Le syndic qui participe à la cession de parties communes peut-il prendre des honoraires d’intermédiation, et dans quelle limite ? C’est à cette question que répond la cour d’appel de Paris dans un arrêt du 10 juin 2026 n°23-07507. Dans cette espèce le syndic de copropriété a été assigné par le syndicat des copropriétaires pour obtenir le remboursement d’honoraires perçus suite à la vente de combles (46 500€, soit 15% du prix de cession).
Le syndic se retranchait derrière les termes de son contrat et le quitus donné par l’assemblée générale des copropriétaires. Cette procédure initiée par le syndicat, qui ne fait pourtant nullement référence à la loi Hoguet (notamment aux exigences de l’article 69 du décret du 20 juillet 1972 et ou encore de l’article 72) ou à la réglementation sur le prix de janvier 2017 (faute d’avoir été mis en avant par l’avocat du syndicat) fait tout de même droit à la demande de remboursement du SDC.

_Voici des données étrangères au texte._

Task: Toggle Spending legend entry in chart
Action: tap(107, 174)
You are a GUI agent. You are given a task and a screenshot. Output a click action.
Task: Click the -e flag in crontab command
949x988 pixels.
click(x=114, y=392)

Pour fonder sa décision le tribunal judiciaire, puis la cour d’appel de Paris, se fondent sur le devoir d’information du syndic s’agissant des clauses exorbitantes de son contrat. Pour les magistrats le syndic a manqué à cette obligation lors de la préparation de l’assemblée générale vis-à-vis du conseil syndical « en ne précisant pas qu’une nouvelle tarification de 15 % du prix de vente était prévue au contrat pour les ventes de parties communes, alors qu’une vente importante était sur le point d’être finalisée, rendant dès lors impossible toute négociation ou recherche d’un nouveau syndic ».
Mais également après le renouvellement de son contrat, lors de l’assemblée générale ayant autorisé la vente des parties communes, en se contentant d’indiquer « « elle prend acte que les honoraires du syndic seront conformes à son contrat de syndic » sans préciser la nature de cette rémunération, pourtant nouvelle et particulièrement élevée. »
La Cour ordonne ici le remboursement de 90% du montant des honoraires perçus par le syndic, estimant que le syndicat des copropriétaires avait simplement perdu une chance de négocier la suppression de la clause litigieuse du contrat ou les honoraires du syndic dans le cadre spécifique de la vente des combles, ainsi que de contracter avec un autre syndic.
À notre sens la décision aurait pu être différente et conduire au remboursement total des honoraires si le syndicat avait mis en avant les dispositions du décret Hoguet susvisées, le syndic ne justifiant pas d’un mandat spécial en l’espèce.